Recently I was perusing eBay for 1970 S small dates and nearly half of the dozens for sale were large dates.
These are common in that condition, sport. Not worth even trying to grade. I'm not saying somebody might not give you a nickel for it, especially if you flipped for the shipping. Outside of that, you found a Large Date. Now find a Small Date, and you complete the set.
The nine is a big proof that it is a small date,however, can you show another half that demonstrates a small date, please?
The 9 says large date. Didn't you look at the references given? all of them point to the bottom of the 7. Give it up or send it in, and get back to us with the results.
Is this pointed to the bottom of the 7 or middle? By the way, the upper line (imaginary) is covering all the digits! And it is the exact copy of ODV-026! Even the S is the same and LIBERTY is weak!
The top of the 7 should be as high as the 9 and the O. In this photo you can clearly see that the seven is below the digits on either side, thus, a large date.
Your normal MO is you ask a question or show a coin that is definitely not the variety you want it to be. You have repeatedly done this. There is absolutely no doubt by anyone on the forum with knowledge that this is a large date. Drawing a straight line across the top shows the 7 is lower. It's not a small date.
It points to the bottom. Expat gave you the proof. I have been looking for the weak Liberty, you can't have a small date without it.
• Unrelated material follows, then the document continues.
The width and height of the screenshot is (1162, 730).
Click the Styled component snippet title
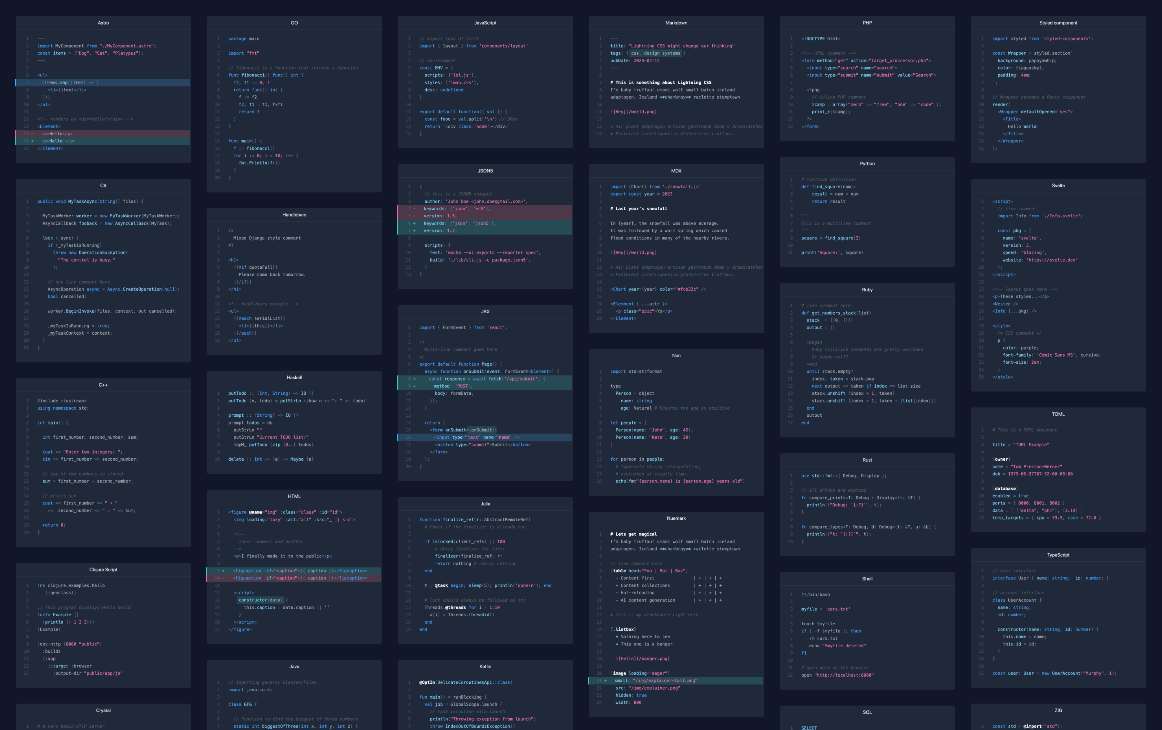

Yes, it is a different coin. I mistakenly posted it in there. It is the large date and doubled die and the PCGS auction price is $25,000.
What you have to understand is a person can put a price on any item they auction. That doesn't mean it's valued at that price. I have a 1996 Toyota Tacoma with 438,000 miles on it. Now I can list it at a sale price of $130,000. That doesn't mean that's the true value of it and I can guarantee no one is going to pay me that for it!